Former North Stars General Manager and coach Lou Nanne says if the NHL playoffs were seeded by overall points, the Wild would be getting ready to face the Nashville Predators in the playoffs — a team they were 3-1-1 against in the regular season — but instead they will face the St. Louis Blues, against whom they were 2-1-1.
Nanne said he would rather have seen the Wild play Nashville, Anaheim or Chicago but still believes the Wild can win the series.
"It should be interesting, it should be exciting and the Wild are going to have to be at the top of their game to beat them," he said.
Las Vegas currently has the Blues at 8-1 odds to win the Stanley Cup, while the Wild is at 9-1.
Still, Nanne said the Blues should be just as wary of the Wild, which was the hottest team in hockey after the All-Star break, as the Wild is of the Blues.
"There's not too many teams that have had a run like the Wild has had," he said. "They've had a sensational run. They really came back to earn a playoff spot like they should have had. If you look back at the first part of the season, when they started out the first 10 games, they were terrific. They could have been 10-0. They lost a couple of games outshooting L.A. and Anaheim so bad they should have won those games. They had a 3-0 lead on the Rangers and they came back and beat the Wild. That's when the goaltending problems really started."
Nanne says it's easy to trace that bad stretch of play, and the subsequent trade for Devan Dubnyk in mid-January, as the big reason for the turnaround.
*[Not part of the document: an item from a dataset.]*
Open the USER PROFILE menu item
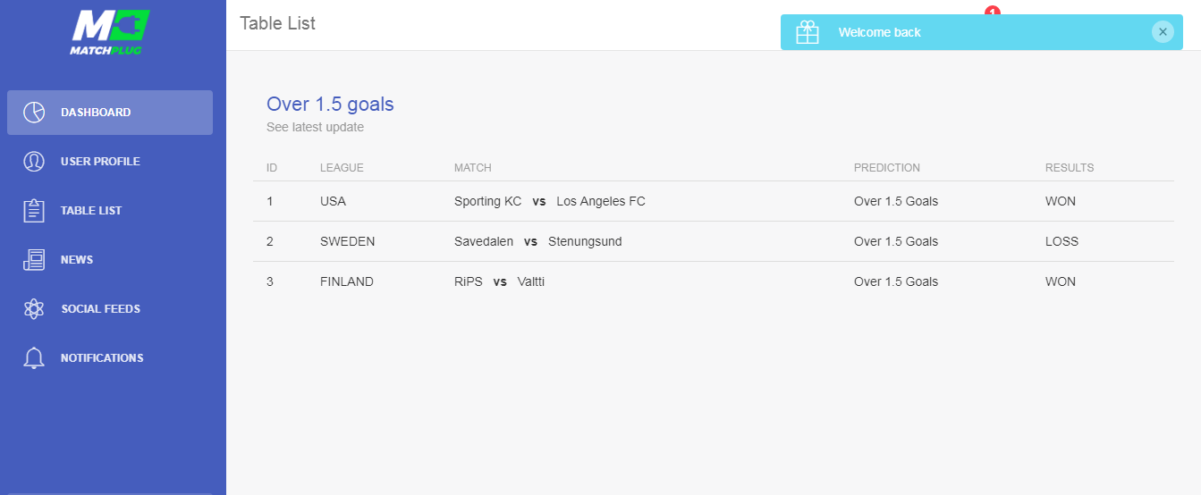This screenshot has height=495, width=1201. tap(110, 162)
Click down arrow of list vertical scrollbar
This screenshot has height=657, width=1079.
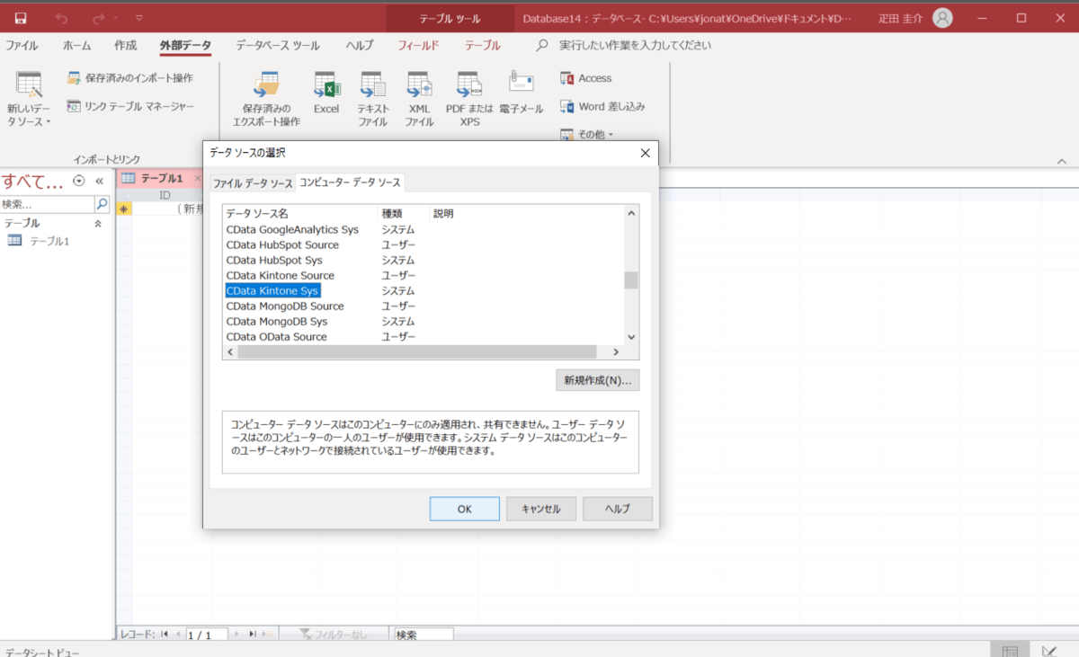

"They had a severe goaltending problem," Nanne said. "It wasn't that the team wasn't playing well, they were just giving up bad goals game in and game out and that just led to a disastrous record. [Wild GM] Chuck Fletcher finally made that deal for Dubnyk, he made a sensational deal, the best deal anybody has made in hockey this year and the most important deal by far. That's what got the Wild back in the playoffs."